Von Rainer Schulz 15.08.2016, 06:37
Rast am Lutherweg. Mit den Organisatoren Carsten Passin (3.von rechts) und Sven Kröber (rechts) waren neugierige Wanderfreunde vom Lutherstein unterwegs nach Kemberg.
Rast am Lutherweg. Mit den Organisatoren Carsten Passin (3.von rechts) und Sven Kröber (rechts) waren neugierige Wanderfreunde vom Lutherstein unterwegs nach Kemberg. Rainer Schultz

Lubast - Die Stille der Dübener Heide wird jäh unterbrochen. Drei Quadfahrer passieren den Lutherweg am Bauerhaus und sorgen für Proteste unter den Wanderern. Diese möchten sich am Sonnabend Luther einmal auf unkonventionelle Weise erschließen. Da passt eine derartige Lärmkulisse nicht in die Vorstellungswelt von Heide und Natur. Carsten Passin von der Evangelischen Akademie hat es sich zusammen mit seinem Mitstreiter Sven Kröber, dem Vorsitzenden des Veriens „Merkmal“, zur Aufgabe gemacht, den Lutherweg, der vielerorts noch ein „Dornröschen-Dasein“ fristet, den Menschen etwas näher zu bringen.

Denkwege zu Luther heißt ein bundesweites Projekt der evangelischen Akademien von Sachsen und Sachsen-Anhalt. Themen wie Freiheit und Glauben, Politik und Moral, Wahrheit und Toleranz oder Glück und Vertrauen zählen zur Projektarbeit. Orte der Reformation werden darin einbezogen. Projektleiter an der Evangelischen Akademie Wittenberg ist der Berliner Philosoph Carsten Passin (Jahrgang 1960). Mit dem Verein „Merkmal“ (Leiter Diplom-Geograf Sven Kröber) werden Bildungsprojekte am Lutherweg initiiert.  

Interessierte können sich informieren in der Evangelischen Akademie Schlossplatz 1d unter Telefon 03491/4 98 81, per Mail unter [email protected] oder unter der Internetplattform www.denkwege-zu-luther.de. 

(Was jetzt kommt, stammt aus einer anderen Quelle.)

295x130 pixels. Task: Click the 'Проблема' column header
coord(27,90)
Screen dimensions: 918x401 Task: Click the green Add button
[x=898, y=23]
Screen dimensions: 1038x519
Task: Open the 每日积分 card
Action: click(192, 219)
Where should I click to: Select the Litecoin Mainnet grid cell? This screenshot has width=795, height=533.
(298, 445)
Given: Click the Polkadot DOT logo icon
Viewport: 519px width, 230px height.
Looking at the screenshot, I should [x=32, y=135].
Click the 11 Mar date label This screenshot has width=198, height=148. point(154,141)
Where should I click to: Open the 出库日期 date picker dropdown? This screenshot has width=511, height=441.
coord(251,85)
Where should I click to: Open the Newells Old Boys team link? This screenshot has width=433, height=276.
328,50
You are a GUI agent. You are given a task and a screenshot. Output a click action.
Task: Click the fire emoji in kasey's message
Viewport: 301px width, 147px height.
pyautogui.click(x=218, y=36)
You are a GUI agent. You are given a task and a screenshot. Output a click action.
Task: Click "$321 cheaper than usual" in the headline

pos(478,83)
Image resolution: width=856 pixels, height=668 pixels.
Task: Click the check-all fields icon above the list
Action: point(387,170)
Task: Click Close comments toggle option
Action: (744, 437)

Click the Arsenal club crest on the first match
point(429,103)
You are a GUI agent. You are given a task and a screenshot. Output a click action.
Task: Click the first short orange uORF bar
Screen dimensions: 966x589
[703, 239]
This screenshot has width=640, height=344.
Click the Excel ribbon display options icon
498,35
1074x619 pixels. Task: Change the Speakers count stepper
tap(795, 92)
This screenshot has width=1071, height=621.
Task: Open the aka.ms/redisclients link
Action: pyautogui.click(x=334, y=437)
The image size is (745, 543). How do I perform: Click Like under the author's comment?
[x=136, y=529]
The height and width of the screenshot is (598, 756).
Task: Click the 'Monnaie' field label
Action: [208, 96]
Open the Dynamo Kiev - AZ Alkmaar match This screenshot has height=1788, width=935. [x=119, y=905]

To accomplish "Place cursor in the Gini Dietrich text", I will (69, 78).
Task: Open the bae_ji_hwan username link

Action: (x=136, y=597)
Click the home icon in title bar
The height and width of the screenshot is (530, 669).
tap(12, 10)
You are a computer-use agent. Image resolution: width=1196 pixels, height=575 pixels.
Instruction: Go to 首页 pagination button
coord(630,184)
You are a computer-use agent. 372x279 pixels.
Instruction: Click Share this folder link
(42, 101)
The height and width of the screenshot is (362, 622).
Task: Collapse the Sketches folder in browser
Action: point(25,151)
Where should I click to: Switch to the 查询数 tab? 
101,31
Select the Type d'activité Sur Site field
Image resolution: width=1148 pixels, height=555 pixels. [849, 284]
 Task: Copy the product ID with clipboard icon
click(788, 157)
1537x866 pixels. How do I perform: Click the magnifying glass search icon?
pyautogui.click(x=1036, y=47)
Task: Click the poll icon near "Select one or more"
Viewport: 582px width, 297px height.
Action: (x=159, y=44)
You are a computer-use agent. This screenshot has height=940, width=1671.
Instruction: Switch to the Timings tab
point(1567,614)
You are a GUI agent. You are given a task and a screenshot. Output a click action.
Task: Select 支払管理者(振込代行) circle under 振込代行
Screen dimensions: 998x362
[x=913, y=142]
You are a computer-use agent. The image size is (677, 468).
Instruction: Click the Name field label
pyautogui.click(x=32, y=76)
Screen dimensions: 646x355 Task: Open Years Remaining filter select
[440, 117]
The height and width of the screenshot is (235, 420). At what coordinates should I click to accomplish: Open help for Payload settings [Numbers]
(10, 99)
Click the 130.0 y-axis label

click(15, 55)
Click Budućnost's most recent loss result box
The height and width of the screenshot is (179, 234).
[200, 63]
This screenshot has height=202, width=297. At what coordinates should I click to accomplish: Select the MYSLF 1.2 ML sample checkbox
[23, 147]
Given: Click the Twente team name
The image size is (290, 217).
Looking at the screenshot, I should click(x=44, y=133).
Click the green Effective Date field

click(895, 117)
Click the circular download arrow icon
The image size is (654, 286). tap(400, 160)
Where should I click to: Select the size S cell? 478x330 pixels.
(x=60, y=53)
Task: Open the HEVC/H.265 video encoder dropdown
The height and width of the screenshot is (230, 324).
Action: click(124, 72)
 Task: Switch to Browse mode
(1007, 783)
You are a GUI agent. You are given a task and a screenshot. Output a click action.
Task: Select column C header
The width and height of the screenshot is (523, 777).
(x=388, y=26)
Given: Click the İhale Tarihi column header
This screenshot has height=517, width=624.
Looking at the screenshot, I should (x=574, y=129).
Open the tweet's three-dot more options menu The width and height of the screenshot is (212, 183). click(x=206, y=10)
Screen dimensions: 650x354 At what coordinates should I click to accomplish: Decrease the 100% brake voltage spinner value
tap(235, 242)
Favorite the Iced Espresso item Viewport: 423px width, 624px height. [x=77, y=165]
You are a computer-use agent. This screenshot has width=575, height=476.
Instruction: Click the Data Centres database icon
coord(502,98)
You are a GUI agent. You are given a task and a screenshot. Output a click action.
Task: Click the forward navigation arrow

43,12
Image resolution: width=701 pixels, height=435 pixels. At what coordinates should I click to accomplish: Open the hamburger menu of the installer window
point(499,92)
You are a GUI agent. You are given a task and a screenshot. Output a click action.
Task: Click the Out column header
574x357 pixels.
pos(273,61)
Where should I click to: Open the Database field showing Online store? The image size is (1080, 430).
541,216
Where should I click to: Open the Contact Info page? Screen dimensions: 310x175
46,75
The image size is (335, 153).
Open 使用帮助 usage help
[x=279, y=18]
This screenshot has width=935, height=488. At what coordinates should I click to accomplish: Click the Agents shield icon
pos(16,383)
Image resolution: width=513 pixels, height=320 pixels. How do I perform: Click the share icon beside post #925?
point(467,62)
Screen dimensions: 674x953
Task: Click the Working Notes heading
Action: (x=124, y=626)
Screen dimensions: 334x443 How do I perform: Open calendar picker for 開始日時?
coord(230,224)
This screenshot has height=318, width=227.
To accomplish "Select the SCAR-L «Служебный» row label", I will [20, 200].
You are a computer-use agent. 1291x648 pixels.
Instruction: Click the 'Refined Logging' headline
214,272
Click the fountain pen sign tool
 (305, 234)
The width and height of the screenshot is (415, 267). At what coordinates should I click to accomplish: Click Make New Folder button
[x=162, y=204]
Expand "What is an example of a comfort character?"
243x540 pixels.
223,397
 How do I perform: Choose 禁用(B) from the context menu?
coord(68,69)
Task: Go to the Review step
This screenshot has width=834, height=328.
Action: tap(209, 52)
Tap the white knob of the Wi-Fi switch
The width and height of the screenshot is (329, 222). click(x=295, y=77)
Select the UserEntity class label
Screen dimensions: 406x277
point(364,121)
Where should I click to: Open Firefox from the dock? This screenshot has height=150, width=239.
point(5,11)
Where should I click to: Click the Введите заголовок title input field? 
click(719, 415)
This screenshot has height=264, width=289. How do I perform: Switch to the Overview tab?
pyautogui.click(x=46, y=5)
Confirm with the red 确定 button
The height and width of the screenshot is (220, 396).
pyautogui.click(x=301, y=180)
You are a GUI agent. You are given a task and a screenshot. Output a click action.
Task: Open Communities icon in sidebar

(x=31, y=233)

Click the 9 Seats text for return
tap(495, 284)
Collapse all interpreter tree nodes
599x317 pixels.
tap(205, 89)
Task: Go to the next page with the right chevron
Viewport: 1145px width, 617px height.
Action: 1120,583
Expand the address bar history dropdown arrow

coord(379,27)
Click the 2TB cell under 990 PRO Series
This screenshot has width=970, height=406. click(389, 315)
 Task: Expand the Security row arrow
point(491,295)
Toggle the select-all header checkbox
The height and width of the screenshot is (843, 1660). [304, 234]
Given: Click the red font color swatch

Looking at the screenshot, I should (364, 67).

Neugierig auf das Motto „Denkwege zu Luther“ haben sich immerhin 13 Wanderer gefunden, die ab 9 Uhr vom Lutherstein an Gelegenheit haben, über Gott und die Welt zu sprechen. Carsten Passin, der sich selbst als „praktizierender“ Philosoph bezeichnet bietet dazu die nötigen Denkanstöße. Gegen 11 Uhr gibt es die erste Rast am Bauerhaus nach etwa sieben Kilometern. Warum nicht mal einen Lutherspruch in der Heide verstecken?, sagt sich Carsten Meier aus Leipzig, der sich dem Geocaching verschrieben hat. Diese Form der modernen Schnitzeljagd ermittelt mit Hilfe von GPS die geografischen Koordinaten des „Schatzes“. Alle in der Runde sind gespannt darauf, wer wohl die ersten „Entdecker“ sein werden.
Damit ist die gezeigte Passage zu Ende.